> _ABOUT THIS TASK_
Give again, word for word, each line below starting at the one that contains "Tick the Include translations checkbox" and ending at the one that contains "Task: Open the settings gear icon".

> _DATA SHOWN_
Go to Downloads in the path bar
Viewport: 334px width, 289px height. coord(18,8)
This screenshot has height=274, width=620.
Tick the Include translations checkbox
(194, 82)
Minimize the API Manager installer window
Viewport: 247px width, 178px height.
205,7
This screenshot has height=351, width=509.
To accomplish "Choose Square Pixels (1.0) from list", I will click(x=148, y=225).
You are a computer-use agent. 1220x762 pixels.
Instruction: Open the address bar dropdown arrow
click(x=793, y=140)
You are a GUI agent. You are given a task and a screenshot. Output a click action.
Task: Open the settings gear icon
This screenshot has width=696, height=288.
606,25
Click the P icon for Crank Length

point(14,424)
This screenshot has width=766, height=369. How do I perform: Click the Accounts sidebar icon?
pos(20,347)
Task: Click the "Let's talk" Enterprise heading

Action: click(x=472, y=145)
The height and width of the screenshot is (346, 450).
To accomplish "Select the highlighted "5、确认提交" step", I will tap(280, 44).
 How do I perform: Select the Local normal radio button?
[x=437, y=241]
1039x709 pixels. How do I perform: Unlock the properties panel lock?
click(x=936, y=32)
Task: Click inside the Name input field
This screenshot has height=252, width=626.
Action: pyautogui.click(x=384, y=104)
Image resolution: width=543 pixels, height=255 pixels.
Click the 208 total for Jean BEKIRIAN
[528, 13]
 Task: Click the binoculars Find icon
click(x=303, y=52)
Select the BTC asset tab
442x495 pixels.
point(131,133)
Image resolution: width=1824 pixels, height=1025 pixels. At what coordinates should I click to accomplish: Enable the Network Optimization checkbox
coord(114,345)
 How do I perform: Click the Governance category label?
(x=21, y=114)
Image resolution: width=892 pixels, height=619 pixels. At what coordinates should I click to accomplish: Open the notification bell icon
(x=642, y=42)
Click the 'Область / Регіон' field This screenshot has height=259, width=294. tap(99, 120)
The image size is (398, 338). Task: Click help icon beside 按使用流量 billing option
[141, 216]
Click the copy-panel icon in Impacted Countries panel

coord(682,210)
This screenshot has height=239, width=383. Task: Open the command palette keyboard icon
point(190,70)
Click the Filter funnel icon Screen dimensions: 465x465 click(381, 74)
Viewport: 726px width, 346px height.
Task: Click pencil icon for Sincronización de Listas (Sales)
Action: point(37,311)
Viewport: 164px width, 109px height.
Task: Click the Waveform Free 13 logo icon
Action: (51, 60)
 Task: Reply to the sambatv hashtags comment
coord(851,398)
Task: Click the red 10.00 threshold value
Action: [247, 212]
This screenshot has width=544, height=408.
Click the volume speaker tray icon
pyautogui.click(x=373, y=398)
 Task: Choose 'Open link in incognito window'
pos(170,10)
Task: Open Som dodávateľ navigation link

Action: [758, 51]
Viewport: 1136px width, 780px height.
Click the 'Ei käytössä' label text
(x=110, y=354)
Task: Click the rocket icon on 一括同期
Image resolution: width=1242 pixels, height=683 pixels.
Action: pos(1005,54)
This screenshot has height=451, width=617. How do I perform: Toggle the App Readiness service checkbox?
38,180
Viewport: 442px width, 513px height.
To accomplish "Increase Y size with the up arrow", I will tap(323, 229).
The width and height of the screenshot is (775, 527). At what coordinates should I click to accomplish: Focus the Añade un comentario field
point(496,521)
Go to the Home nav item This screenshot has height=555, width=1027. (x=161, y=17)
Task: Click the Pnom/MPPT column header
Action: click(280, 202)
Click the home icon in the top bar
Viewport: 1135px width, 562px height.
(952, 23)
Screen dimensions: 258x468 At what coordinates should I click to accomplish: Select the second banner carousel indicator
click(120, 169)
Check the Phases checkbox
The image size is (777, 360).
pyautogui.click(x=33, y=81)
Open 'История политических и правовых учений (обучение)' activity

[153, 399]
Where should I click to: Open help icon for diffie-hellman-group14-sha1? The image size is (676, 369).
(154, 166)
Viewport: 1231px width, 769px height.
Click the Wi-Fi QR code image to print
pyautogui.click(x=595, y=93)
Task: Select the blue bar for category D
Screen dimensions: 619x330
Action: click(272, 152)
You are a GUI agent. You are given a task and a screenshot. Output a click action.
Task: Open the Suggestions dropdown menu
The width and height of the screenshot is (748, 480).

> _WRITTEN RESPONSE_
Tick the Include translations checkbox
(194, 82)
Minimize the API Manager installer window
Viewport: 247px width, 178px height.
205,7
This screenshot has height=351, width=509.
To accomplish "Choose Square Pixels (1.0) from list", I will click(x=148, y=225).
You are a computer-use agent. 1220x762 pixels.
Instruction: Open the address bar dropdown arrow
click(x=793, y=140)
You are a GUI agent. You are given a task and a screenshot. Output a click action.
Task: Open the settings gear icon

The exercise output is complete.